O sacerdote apontou ainda para a primazia da Palavra de Deus que deve ser “mais escutada e estudada”.
“A Palavra de Deus ainda está longe de ter para nós um uso normal no nosso dia a dia. Porque é que nós não sentimos necessidade de ter um contato próximo com a Palavra de Deus? Falta-nos gosto? Falta-nos alguém que nos explique as escrituras?” referiu ao lembrar o esforço que tem sido desenvolvido pela ouvidoria para formentar os momentos de reflexão e oração a partir da Palavra de Deus.
“Uma pastoral sem a Palavra de Deus torna-se vazia e sem sentido, porque falta o motor e a razão da nossa ação, que é Jesus Cristo. Tudo o que fizermos, que seja por referência a Jesus Cristo. Para isso precisamos de conhecê-lo, para o vivermos, segui-lo e anunciá-lo. Sem o estudo do Evangelho torna-se ineficaz”.
“Sem dúvida, muitos cristãos vivem hoje a sua fé sem conhecerem o grande projeto que Deus tem para mudar o mundo a fim de tornar possível uma vida mais humana” denunciou o sacerdote alertando para o risco de confundirmos a verdadeira essência do que é ser cristão.
“Este Reino de Deus não é uma religião. É muito mais. Vai além das crenças, preceitos e ritos de qualquer religião. Se de Jesus nasce uma nova religião, como de facto sucedeu, terá de ser uma religião ao serviço do Reino de Deus”, disse destacando a importância de se “recuperar a centralidade de Deus”.
O padre Emanuel Valadão Vaz lembrou ainda a necessidade de uma pastoral mais interveniente não só ao nível material mas também no “acolhimento e do acompanhamento”.
“Na nossa Ouvidoria (…)falta-nos dar passos para uma abertura e ação não só no campo material, mas também de acompanhamento” referiu frisando a existência de iniciativas que estão para além da Igreja e que devem ser consideradas.
━━━━
Copie o texto sobre a Palavra de Deus, de "O sacerdote apontou" a "Palavra de Deus.", e edite-o para pôr "Sagradas Escrituras" no lugar de "escrituras".

DADOS ABAIXO:
━━━━
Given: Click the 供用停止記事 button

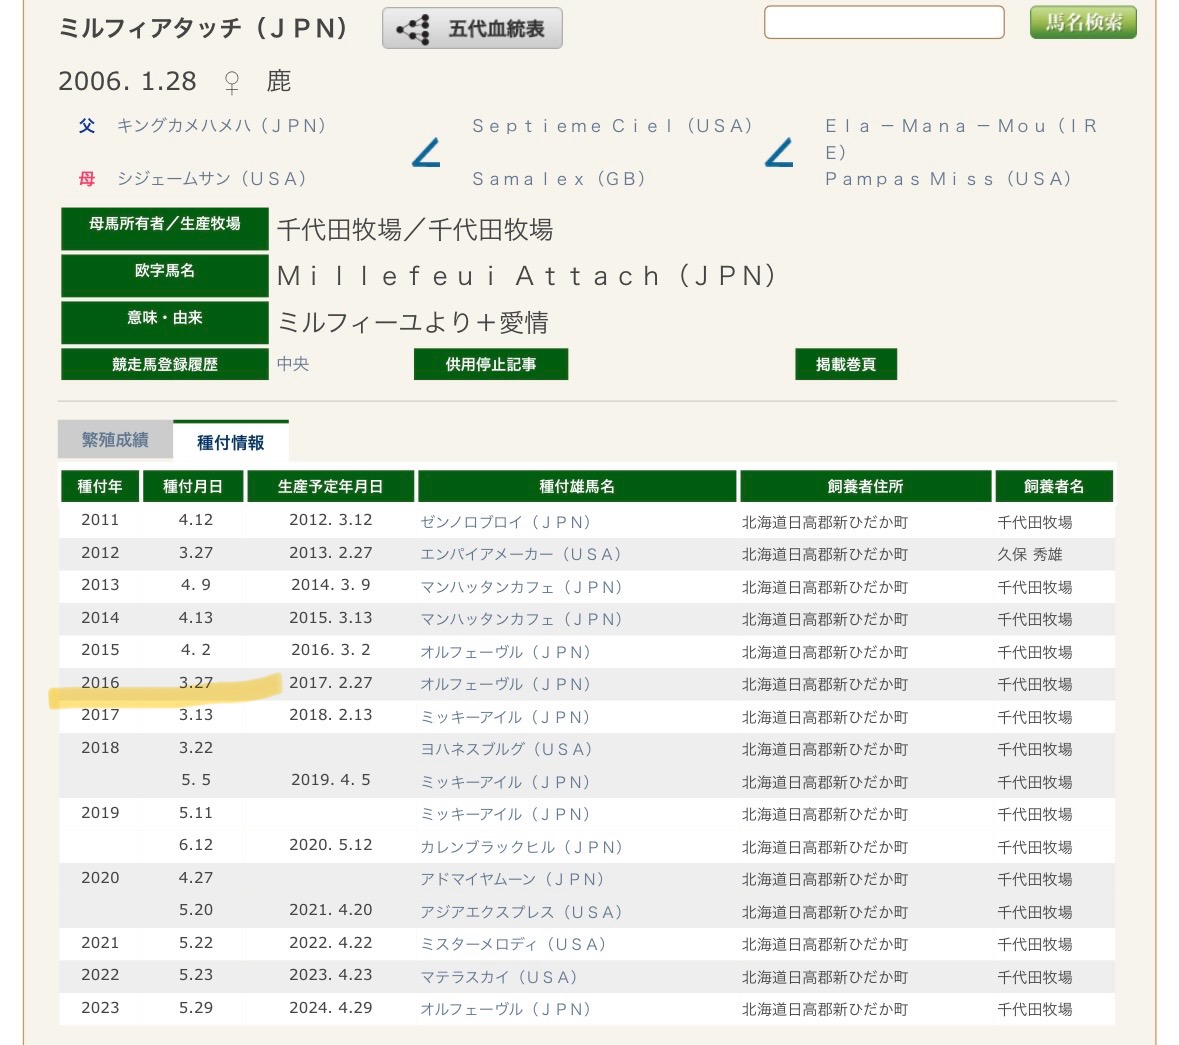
━━━━
RESULTADO:
O sacerdote apontou ainda para a primazia da Palavra de Deus que deve ser “mais escutada e estudada”.
“A Palavra de Deus ainda está longe de ter para nós um uso normal no nosso dia a dia. Porque é que nós não sentimos necessidade de ter um contato próximo com a Palavra de Deus? Falta-nos gosto? Falta-nos alguém que nos explique as Sagradas Escrituras?” referiu ao lembrar o esforço que tem sido desenvolvido pela ouvidoria para formentar os momentos de reflexão e oração a partir da Palavra de Deus.